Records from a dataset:
----

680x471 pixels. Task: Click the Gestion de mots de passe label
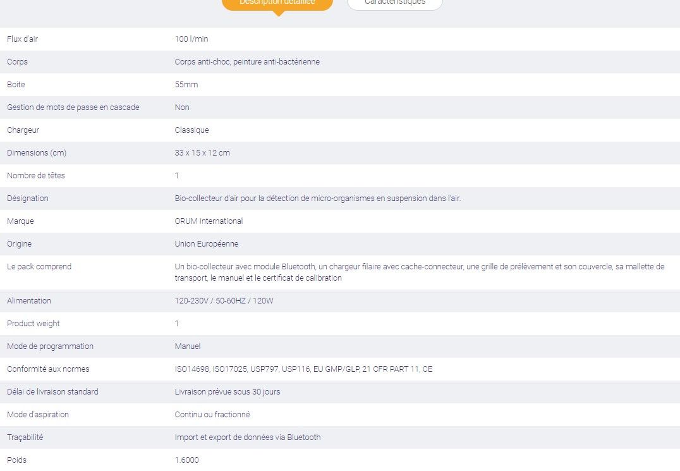pos(73,107)
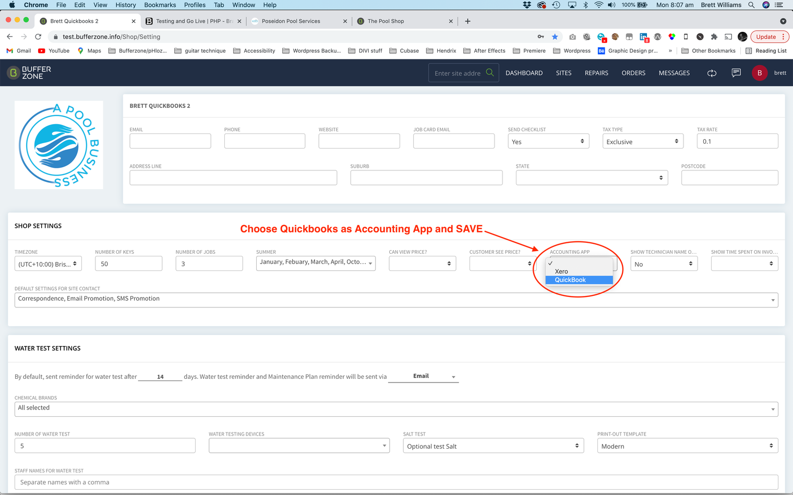
Task: Bookmark page with the star icon
Action: (x=555, y=36)
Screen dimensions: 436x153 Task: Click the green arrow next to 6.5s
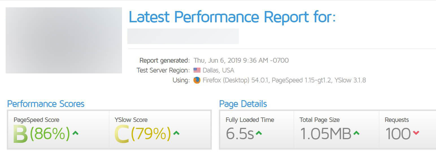tap(259, 133)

----

- **AIM OF THE TASK**: Take the data above and repeat it exactly, leaving each picture out.

- **SOLUTION**:
680x471 pixels. Task: Click the Gestion de mots de passe label
pos(73,107)
Task: Bookmark page with the star icon
Action: (x=555, y=36)
Screen dimensions: 436x153 Task: Click the green arrow next to 6.5s
tap(259, 133)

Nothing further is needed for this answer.